Monday, May 18, 2015

WSJ: US officials eye Venezuela as "narco state." Pot Kettle Black.



US troops in Afghanistan guarding opium fields.
Yesterday outlaw publisher Rupert Murdoch's Wall Street Journal reported that law enforcement officials in Miami and New York are investigating leaders of the Venezuelan government for alleged involvement in drug trafficking and money laundering. Various media have been nailing the label of "narco state" on Venezuela for years.
Venezuela is a relatively small and poor country whose military is nowhere near a match for the United States military. Hence Venezuela fits the profile of a country that the United States might very well attack with force of arms, like Panama, which had borne the label " narco state" before the United States military invaded it, killed an unknown number of Panamanians and then captured and brought the small  country's leader, Manuel Noriega, to a United States court room, over  alleged actions said to have transpired in Panama. 

The irony of the United States, which is the world's largest consumer of mind altering drugs, both licit and illicit , judging drug lords and narco States stands out strongly enough. Poorer and weaker countries in the vicinity of the USA such as Venezuela naturally are pulled towards the U.S. drug market by economic gravity. One of Hugo Chavez' "unforgettable sins" in the eyes of the world's number one drug purchasing power was his expulsion of the United States Drug Enforcement Administration from Venezuela. Actually Venezuela's law enforcement agencies began to uncover interdict and seize a greater tonnage of illicit drugs than they did under the tutelage of the United States Drug Enforcement Administration. Possibly President Chavez couldn't reconcile enrollment of Venezuela's police and military into the United States' odd "War on Drugs" wherein Latin American soldiers, police officers, judges, prosecutors, journalists and ordinary citizens are to die by the score and by the thousands on their own turf in the name of a United States Drug war in which United States military, police, judges, prosecutors, journalists and ordinary citizens are not expected to lose their lives. Perhaps on the other hand he took drug eradication more seriously than the United States do. Not only do Americans not perish in this war  of choice, but at present the US is in the process of legalizing marijuana and seizing the opportunity to dominate the world market by legalizing marijuana cultivation both by private companies licensed by the separate States and by those States directly. How many Mexicans, Colombians Guatemalans and other Latin American citizens have died trying to eradicate this cash crop under DEA supervision from their own lands? Certainly many more sacrificed their lives  to keep the cash crop from reaching its biggest potential markets:  the streets and school yards of California and Colorado and all of the United States .

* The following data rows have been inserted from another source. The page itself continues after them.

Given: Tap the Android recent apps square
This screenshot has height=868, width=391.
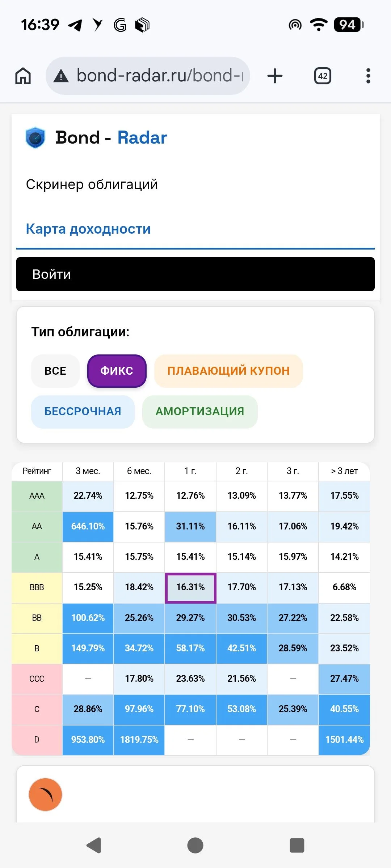Looking at the screenshot, I should coord(297,845).
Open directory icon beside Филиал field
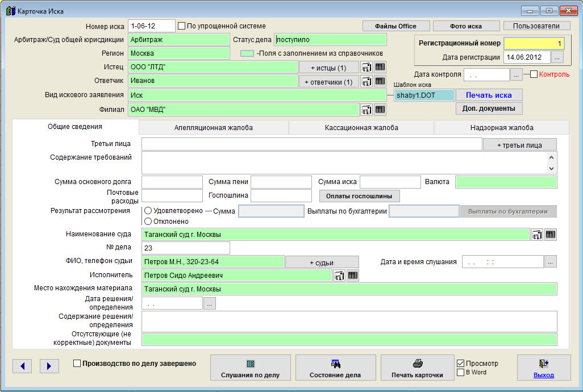583x392 pixels. tap(367, 110)
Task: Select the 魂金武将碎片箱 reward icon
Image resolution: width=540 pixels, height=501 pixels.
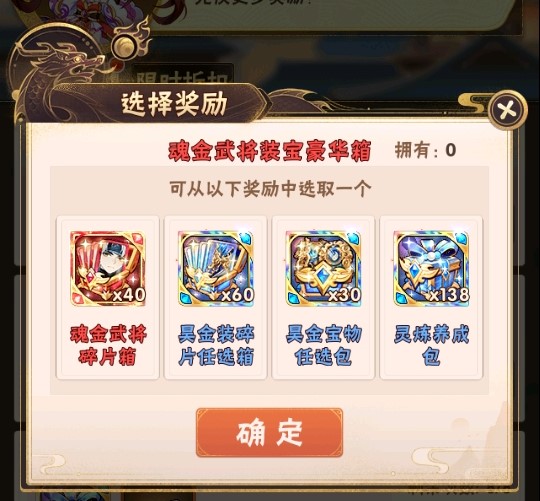Action: tap(108, 269)
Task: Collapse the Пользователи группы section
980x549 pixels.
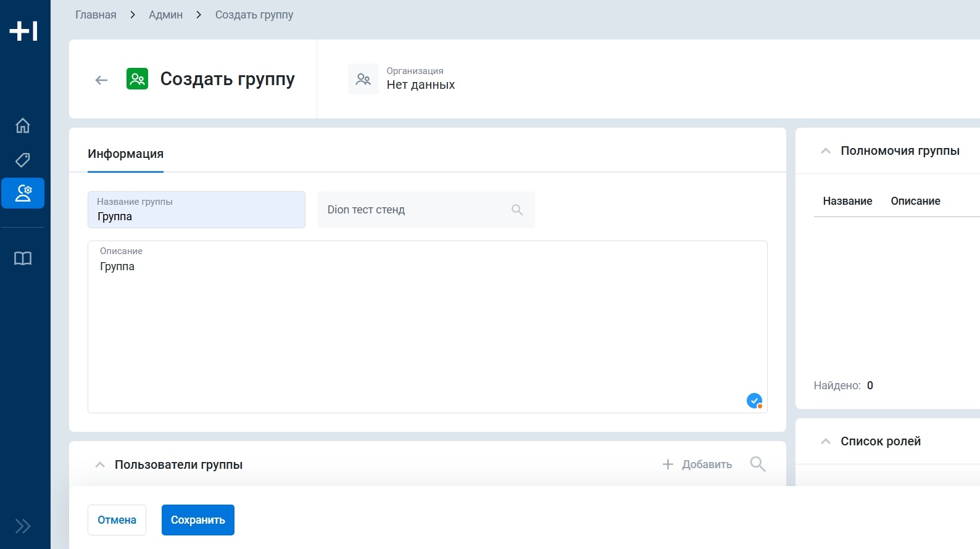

I recently spent three months in Venezuela, where I can't say I once encountered mind altering drugs other than coffee and beer. Of course it's not unlikely that illicit drugs are transportated through Venezuela and of course where you find loose money you will find government officials, just as it is in the United States.
President Obama should be thankful that President Maduro and Assembly President Diosdado Cabello never asked me for advice, as I would propose they go all out to make dollars by providing whatever we American people are willing to buy.